Cross-Modal Synergies: Unveiling the Potential of Motion-Aware Fusion Networks in Handling Dynamic and Static ReID Scenarios
Fuxi Ling, Hongye Liu, Guoqiang Huang, Jing Li, Hong Wu, Zhihao Tang
TL;DR
This paper addresses person re-identification under challenging occlusions by introducing MOTAR-FUSE, a Motion-Aware Fusion network that derives motion cues from static images to enhance both image- and video-based ReID. The architecture couples a visual encoder with a visual adapter, a motion-aware transformer, and a fusion encoder to produce a unified representation via a hybrid class token, trained with a motion-consistency objective and standard cross-entropy and triplet losses. Key contributions include the motion consistency task, learnable query length analysis, and demonstration of strong results across holistic, occluded, and video datasets, showing robustness to real-world occlusion and dynamic scenarios. The approach advances practical ReID systems for urban surveillance by bridging static-image analysis with motion-aware dynamics, achieving state-of-the-art or competitive performance on multiple benchmarks while offering insights into pre-training and part-based feature integration.
Abstract
Navigating the complexities of person re-identification (ReID) in varied surveillance scenarios, particularly when occlusions occur, poses significant challenges.

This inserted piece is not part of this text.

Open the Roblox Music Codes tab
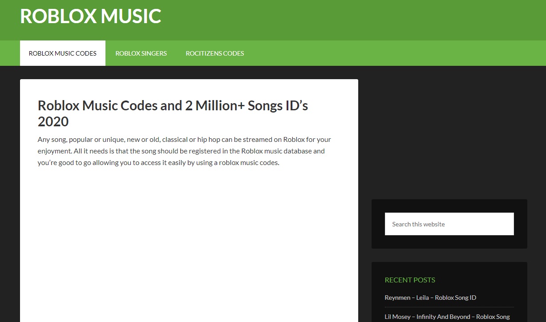 (x=63, y=53)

We introduce an innovative Motion-Aware Fusion (MOTAR-FUSE) network that utilizes motion cues derived from static imagery to significantly enhance ReID capabilities. This network incorporates a dual-input visual adapter capable of processing both images and videos, thereby facilitating more effective feature extraction. A unique aspect of our approach is the integration of a motion consistency task, which empowers the motion-aware transformer to adeptly capture the dynamics of human motion. This technique substantially improves the recognition of features in scenarios where occlusions are prevalent, thereby advancing the ReID process. Our comprehensive evaluations across multiple ReID benchmarks, including holistic, occluded, and video-based scenarios, demonstrate that our MOTAR-FUSE network achieves superior performance compared to existing approaches.